- Records supplied
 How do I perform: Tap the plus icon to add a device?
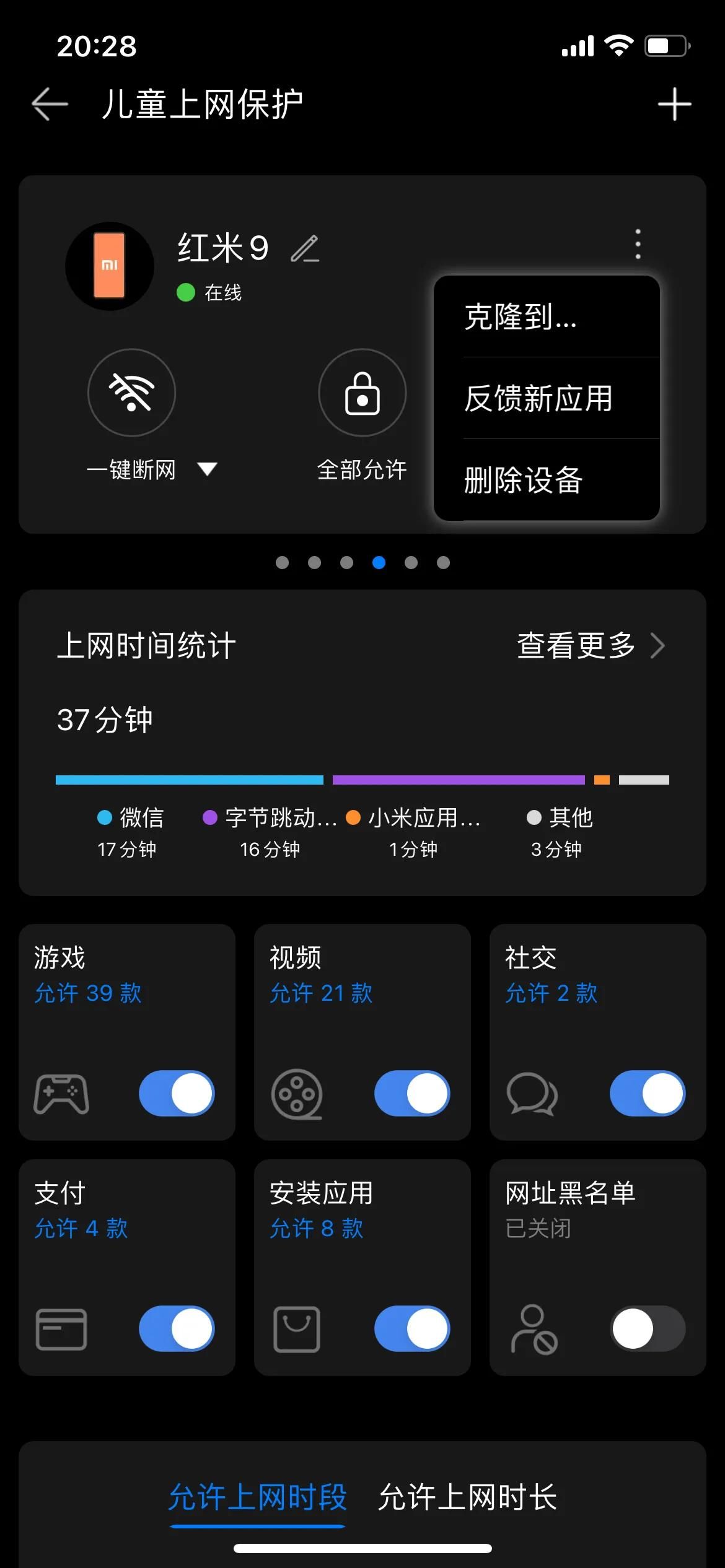coord(674,103)
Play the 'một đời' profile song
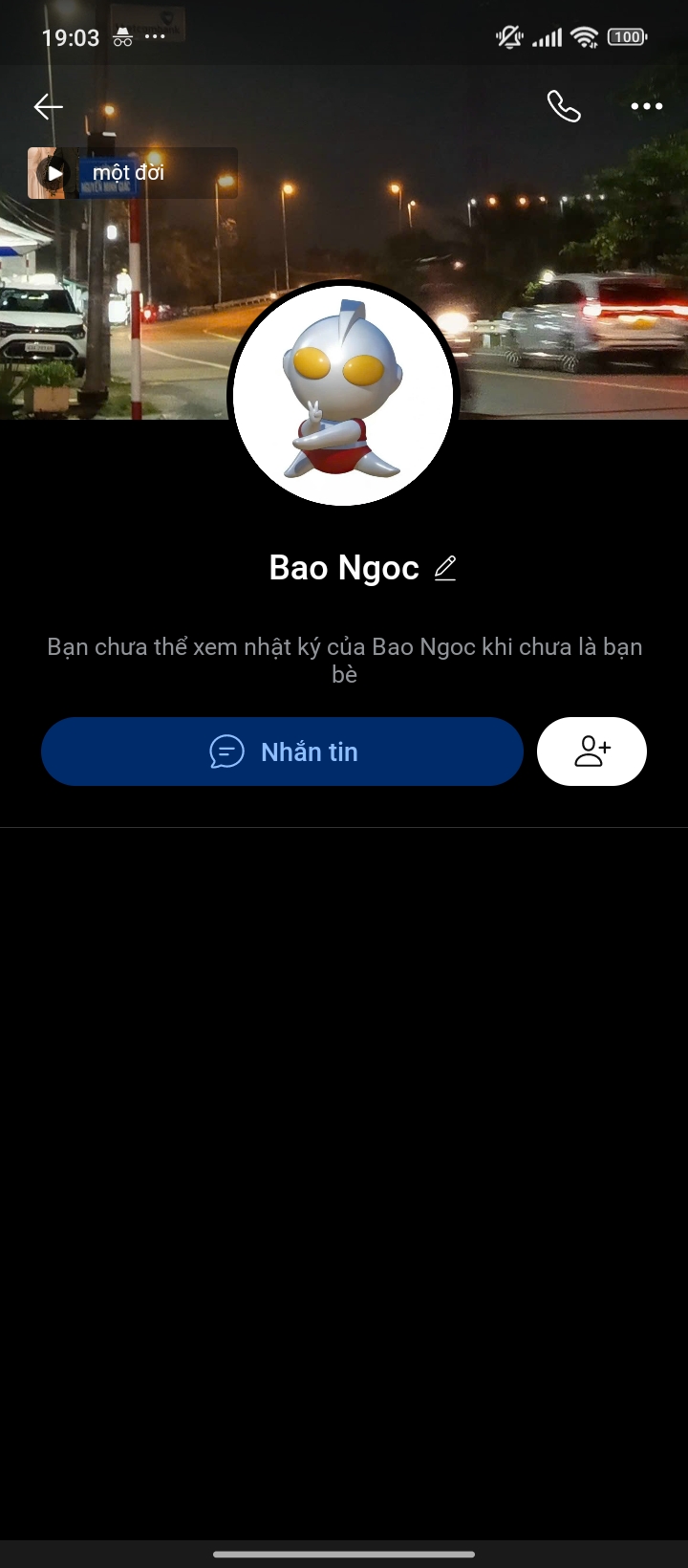The height and width of the screenshot is (1568, 688). tap(54, 173)
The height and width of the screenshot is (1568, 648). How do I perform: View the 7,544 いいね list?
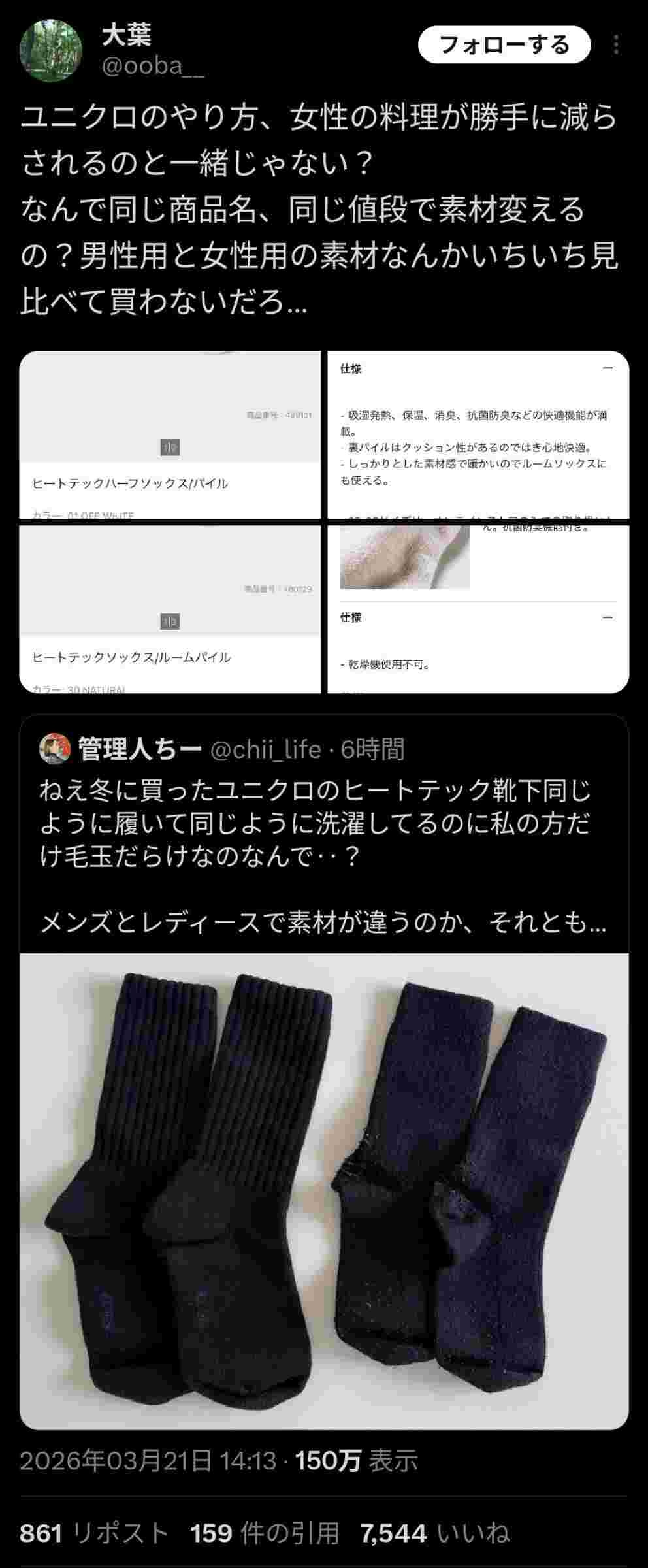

- Task goal
Please switch "perform" to "carry out" everywhere it appears in the records above, and rewrite their lines with everything else unchanged. Leave out the pictures.

- Full output
 How do I carry out: Tap the plus icon to add a device?
coord(674,103)
Play the 'một đời' profile song
The height and width of the screenshot is (1568, 688). tap(54, 173)
The height and width of the screenshot is (1568, 648). How do I carry out: View the 7,544 いいね list?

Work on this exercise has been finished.